Krizin çözümü için siyasi programın hazırlık aşamasının 2-3 ay süreceğine işaret eden el-Muallim, hükümetin ulusal diyalogta aktif bir rolünün olmayacağını çünkü rolün, toplum aktiviteleri ve partileri, siyasi, sosyal ve dini güçlerinin olacağını açıkladı.

El-Muallim, Ulusal Misakın halkoylamasıyla kararlaştırılması ardından hali hazırdaki hükümetin istifa ederek rolünün sona ereceğini ardından muhalefetin de içinde bulunduğu genişletilmiş hükümetin kurulacağını ve geniş yürütme yetkilerine sahip olacağını ifade etti.

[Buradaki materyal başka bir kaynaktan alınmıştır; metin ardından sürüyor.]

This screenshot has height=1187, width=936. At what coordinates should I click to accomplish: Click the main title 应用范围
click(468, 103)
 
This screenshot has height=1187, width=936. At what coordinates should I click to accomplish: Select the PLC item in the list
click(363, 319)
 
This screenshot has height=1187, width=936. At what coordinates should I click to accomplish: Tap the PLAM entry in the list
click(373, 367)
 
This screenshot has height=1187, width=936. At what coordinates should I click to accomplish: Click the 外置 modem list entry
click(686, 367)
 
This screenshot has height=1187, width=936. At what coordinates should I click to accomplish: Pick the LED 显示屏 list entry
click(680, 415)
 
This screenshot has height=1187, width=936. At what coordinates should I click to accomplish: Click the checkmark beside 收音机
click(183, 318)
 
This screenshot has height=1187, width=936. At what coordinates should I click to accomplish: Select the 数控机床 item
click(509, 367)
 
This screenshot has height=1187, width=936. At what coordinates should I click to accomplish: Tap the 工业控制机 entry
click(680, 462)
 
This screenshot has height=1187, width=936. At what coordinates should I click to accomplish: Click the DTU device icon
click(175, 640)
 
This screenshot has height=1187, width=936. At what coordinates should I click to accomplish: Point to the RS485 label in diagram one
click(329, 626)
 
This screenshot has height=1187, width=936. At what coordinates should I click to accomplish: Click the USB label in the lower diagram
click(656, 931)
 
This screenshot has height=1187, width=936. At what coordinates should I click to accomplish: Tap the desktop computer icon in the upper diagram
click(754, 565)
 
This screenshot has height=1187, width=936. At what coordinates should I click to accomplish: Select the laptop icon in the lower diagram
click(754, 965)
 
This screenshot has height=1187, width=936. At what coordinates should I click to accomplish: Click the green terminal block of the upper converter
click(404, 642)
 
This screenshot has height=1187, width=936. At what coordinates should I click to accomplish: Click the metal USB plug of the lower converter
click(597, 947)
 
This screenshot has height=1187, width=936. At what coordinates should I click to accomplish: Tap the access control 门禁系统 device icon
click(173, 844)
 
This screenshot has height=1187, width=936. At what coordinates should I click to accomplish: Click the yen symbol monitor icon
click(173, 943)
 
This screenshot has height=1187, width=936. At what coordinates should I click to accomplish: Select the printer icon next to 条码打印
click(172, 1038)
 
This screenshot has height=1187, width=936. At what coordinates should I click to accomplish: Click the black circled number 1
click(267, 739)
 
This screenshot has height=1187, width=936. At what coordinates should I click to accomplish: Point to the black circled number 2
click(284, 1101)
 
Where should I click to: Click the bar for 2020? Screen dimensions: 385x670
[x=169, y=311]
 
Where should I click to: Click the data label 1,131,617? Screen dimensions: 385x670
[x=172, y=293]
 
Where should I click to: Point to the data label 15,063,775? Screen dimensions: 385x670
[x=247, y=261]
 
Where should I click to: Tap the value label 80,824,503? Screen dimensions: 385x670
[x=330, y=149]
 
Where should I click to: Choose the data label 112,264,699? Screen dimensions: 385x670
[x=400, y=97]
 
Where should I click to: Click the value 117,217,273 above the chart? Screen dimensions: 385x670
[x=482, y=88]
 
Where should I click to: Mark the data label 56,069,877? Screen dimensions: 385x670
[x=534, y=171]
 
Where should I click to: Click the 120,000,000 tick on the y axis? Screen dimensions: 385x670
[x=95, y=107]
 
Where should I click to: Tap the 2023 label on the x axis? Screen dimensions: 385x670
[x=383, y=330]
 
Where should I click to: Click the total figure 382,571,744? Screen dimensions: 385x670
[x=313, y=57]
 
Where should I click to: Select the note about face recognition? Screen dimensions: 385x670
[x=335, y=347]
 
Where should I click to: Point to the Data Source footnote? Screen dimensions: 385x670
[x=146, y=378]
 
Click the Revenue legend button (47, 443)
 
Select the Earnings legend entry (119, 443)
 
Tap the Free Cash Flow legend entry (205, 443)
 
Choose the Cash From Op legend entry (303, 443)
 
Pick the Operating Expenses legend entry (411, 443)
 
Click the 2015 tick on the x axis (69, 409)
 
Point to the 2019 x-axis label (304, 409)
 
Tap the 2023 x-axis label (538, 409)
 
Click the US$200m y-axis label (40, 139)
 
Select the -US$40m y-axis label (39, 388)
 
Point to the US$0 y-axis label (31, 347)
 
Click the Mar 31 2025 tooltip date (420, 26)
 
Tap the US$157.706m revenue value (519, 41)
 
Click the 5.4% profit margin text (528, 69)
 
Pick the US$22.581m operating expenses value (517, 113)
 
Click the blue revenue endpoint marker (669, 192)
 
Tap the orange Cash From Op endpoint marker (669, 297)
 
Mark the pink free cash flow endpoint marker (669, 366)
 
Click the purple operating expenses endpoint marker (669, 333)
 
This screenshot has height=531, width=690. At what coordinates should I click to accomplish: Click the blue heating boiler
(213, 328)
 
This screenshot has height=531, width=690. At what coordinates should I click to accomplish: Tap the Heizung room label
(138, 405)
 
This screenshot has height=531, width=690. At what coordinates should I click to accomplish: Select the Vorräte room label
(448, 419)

El-İbrahimi, Amerika ve Körfez Tutumlarıyla Bağdaşan Tutumlar Üstlendi

BM Suriye özel temsilcisi el-Ahdar el-İbrahimi’nin Şam’a siyasi çözümle gelmediğini bilakis Suriye’ye komplo düzenleyen Amerika ve Körfez tutumlarıyla bağdaşan tutumlarla geldiğini ifade ederek görevinin tabiatından çıkarak arabuluculukta objektiflik ilkesinden kaydığını söyledi.

El-Muallim Cumhurbaşkanlığı makamına kimsenin dil uzatmasına müsamaha edilmeyeceğini belirterek, kendilerinin el-İbrahimi’yle işbirliğinin devamına hazır olduklarını, gelecek dönemdeki görevinin çözüm için siyasi program kanalıyla daha da zengin hale geldiğini ifade etti.

Amerika’nın çerçeveyi koyduğunu diğer edatlarında bu daire içinde yol aldığını, ABD’nin istemesi halinde Suriye’de şiddetin şimdiye kadar durduğunu vurgulayan el-Muallim, Suriye’de meşruiyet kararının sadece Suriye halkının elinde olduğuna dikkati çekti.

El-Muallim, Türkiye’nin Suriye içişlerine vali atamasının Türkiye’nin Suriye üzerindeki emelleri ve terörü desteklemedeki gerçeğini su yüzüne çıkardığını, terörün de dini ve vatanı olmaması itibariyle sahiplerine geri döneceğini belirtti.

Bakan el-Muallim, ABD’nin Nusra Cephesini terör örgütleri listesine almasının gülünç olduğunu ve yeterli olmadığını ifade etti.